Esta visión tan personal de la novela original se ve obviamente recortada a un metraje de apenas 73 minutos, en donde no solo la comedia disparatada campa a sus anchas, sino que las dosis de intriga y los aires teatrales dominan a la perfección una historia rocambolesca y de máximo disfrute. Es inevitable percatarse de ciertos altibajos en su narración, posiblemente dados por la reestructuración temporal y espacial que llevó a cabo Rafael Gil. También es difícil pasar por alto algunos chascarrillos forzados e innecesarios que no terminan de funcionar, pero la simpatía y el desparpajo con el que se desarrolla la trama parece oscurecer cualquier ridículo problema. Tal vez sea el frescor que aporta o las carcajadas que se desprenden con algunos diálogos la clave que provoca que nuestra atención no se desvíe de la pantalla en ningún instante. Igualmente, tampoco hay que olvidar a su espectacular elenco que rezuma ingenuidad y genialidad a partes iguales.

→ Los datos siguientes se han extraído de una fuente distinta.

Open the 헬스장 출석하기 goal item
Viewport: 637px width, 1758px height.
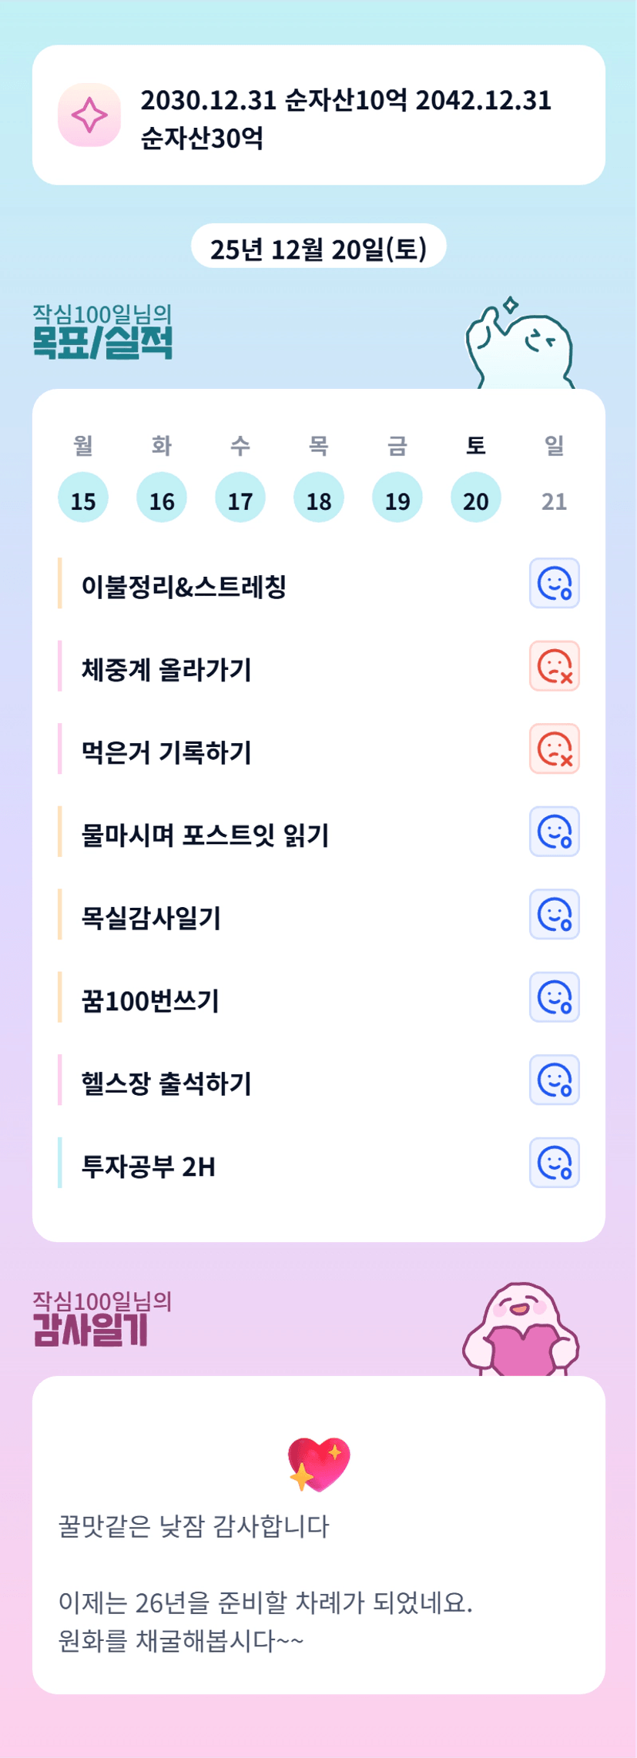166,1083
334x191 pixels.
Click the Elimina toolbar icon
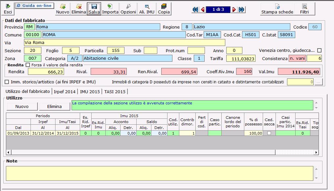pos(78,9)
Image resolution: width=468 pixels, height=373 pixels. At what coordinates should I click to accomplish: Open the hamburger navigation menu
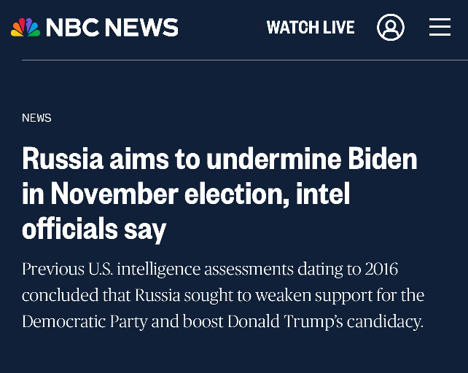point(440,28)
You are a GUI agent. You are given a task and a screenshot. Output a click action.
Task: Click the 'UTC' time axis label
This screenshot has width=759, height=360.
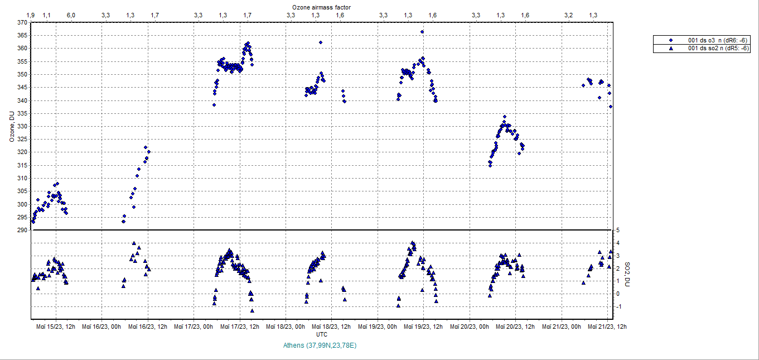[322, 334]
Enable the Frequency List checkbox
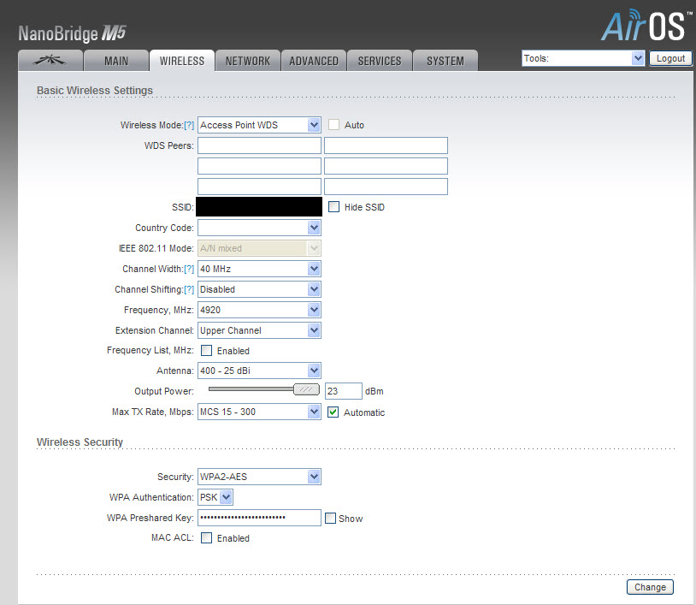Screen dimensions: 696x605 (206, 350)
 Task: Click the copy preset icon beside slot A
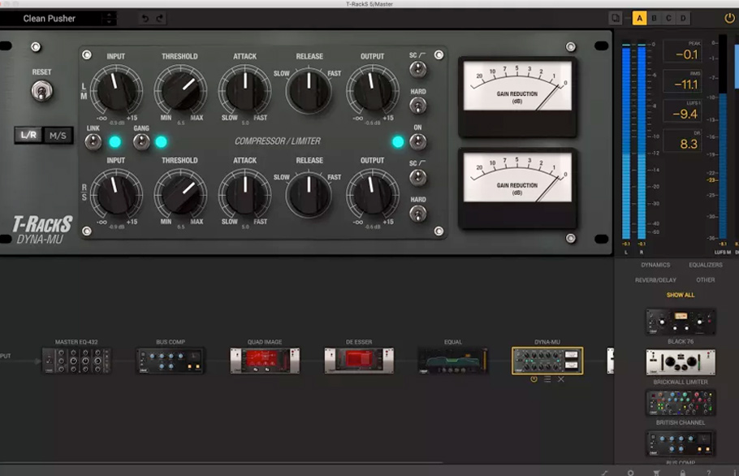coord(616,19)
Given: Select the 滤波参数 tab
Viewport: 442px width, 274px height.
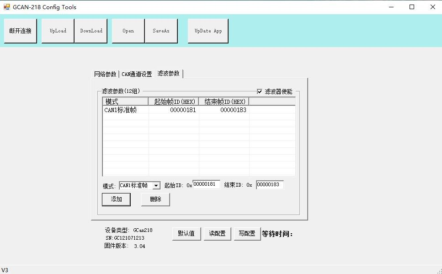Looking at the screenshot, I should point(169,74).
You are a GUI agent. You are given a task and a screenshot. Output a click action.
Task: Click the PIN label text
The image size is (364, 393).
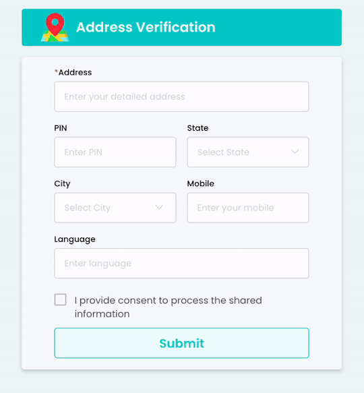click(x=61, y=128)
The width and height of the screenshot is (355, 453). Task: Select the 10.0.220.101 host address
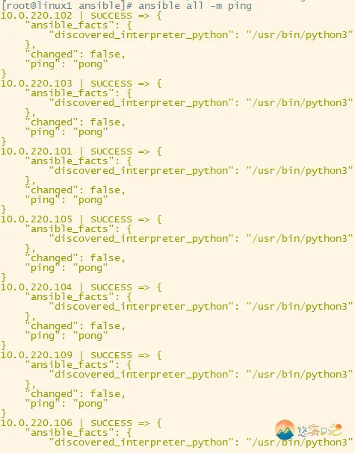[36, 151]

Amparo Rivelles nos eclipsan desde el primer momento en el que aparece frente a nosotros. Apenas contaba con 18 años cuando encaró el papel de Mariana en el que supuso su séptimo trabajo desde que fuera la protagonista de “Mari Juana” (Armando Vidal, 1941). Junto a ella, el popular actor Rafael Durán contaba con una trayectoria muy similar, a pesar de que sus inicios se vincularan con papeles más secundarios. No podemos olvidar al elenco que les rodea, especialmente las intervenciones de la gran Guadalupe Muñoz Sampedro, de un extravagante Juan Espantaleón, del servicial Juan Calvo o del siempre entrañable Joaquín Roa. Cada uno de ellos funciona como un perfecto engranaje para crear esta creativa maquinaria compuesta de locura, fantasmas, crímenes, engaños, alucinaciones y muchas risas.

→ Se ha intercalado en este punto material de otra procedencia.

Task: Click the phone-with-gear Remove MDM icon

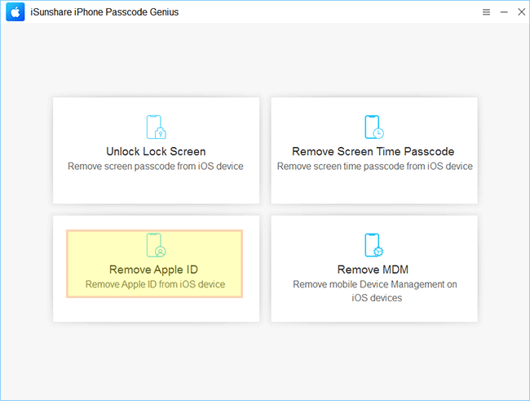Action: pos(374,245)
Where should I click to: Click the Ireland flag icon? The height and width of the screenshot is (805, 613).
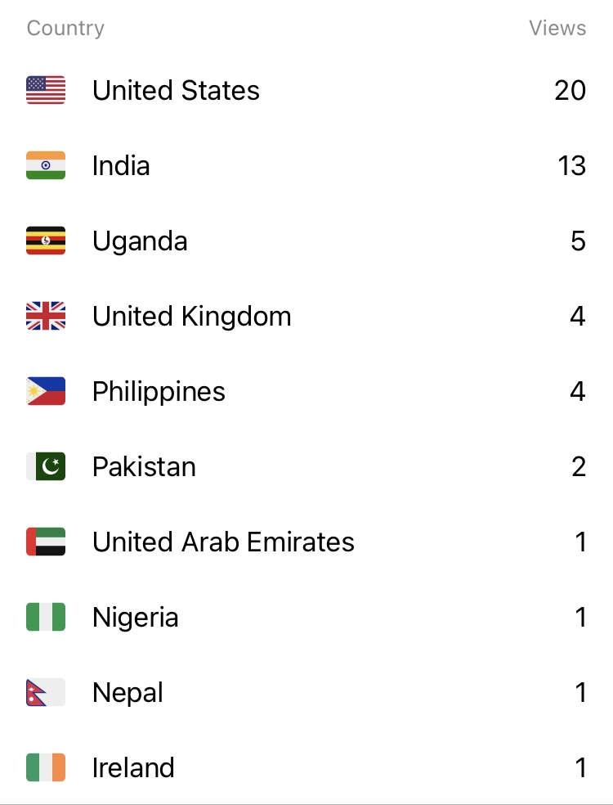pos(46,767)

El director de fotografía español Alfredo Fraile se encarga de dotar ese típico matiz de los melodramas de intriga clásicos. Por entonces, Fraile estaba más que solicitado, puesto que, desde su andadura en 1937, su trayectoria profesional contaba con un gran número de piezas documentales realizadas durante la Guerra Civil y películas tan señaladas como “Porque te vi llorar” (1941) o “¡A mí la legión!” (1942), ambas de Juan de Orduña. No sería el único cineasta que contaría con su talento, puesto que también colaboraría con Carlos Arévalo o Juan López de Valcárcel en sus inicios. Igualmente, tampoco sería la primera vez que formaría parte del equipo de Rafael Gil, puesto que ya había participado en el tercer largometraje de este, la comedia romántica “Huella de Luz” (1943). 

En esta ocasión, el escenario de la cinta se convierte en un sinfín de entradas y salidas, de escondrijos y de rincones lúgubres que dotan de misterio una trama que obviamente lo necesita, pese a su distendido humor. En este aspecto, Gil y Fraile siguen fielmente el texto literario y, sobre todo, dotan de una siniestra viveza el exterior de tan temida mansión. Sin duda, y dejando atrás las inevitables comparaciones con su obra original, Rafael Gil supo sacar partido de “Eloísa está debajo de un almendro”, una divertida película de rápido visionado que permite dejarse llevar por la disparatada locura de la familia Briones y el trágico pasado de Fernando y su progenitor. 

Lo mejor: disfrutar de un rato de diversión y excentricidades en una dosis pequeña de apenas 73 minutos de duración.

Lo peor: el mero entretenimiento tiene pocas desventajas, por no decir ninguna.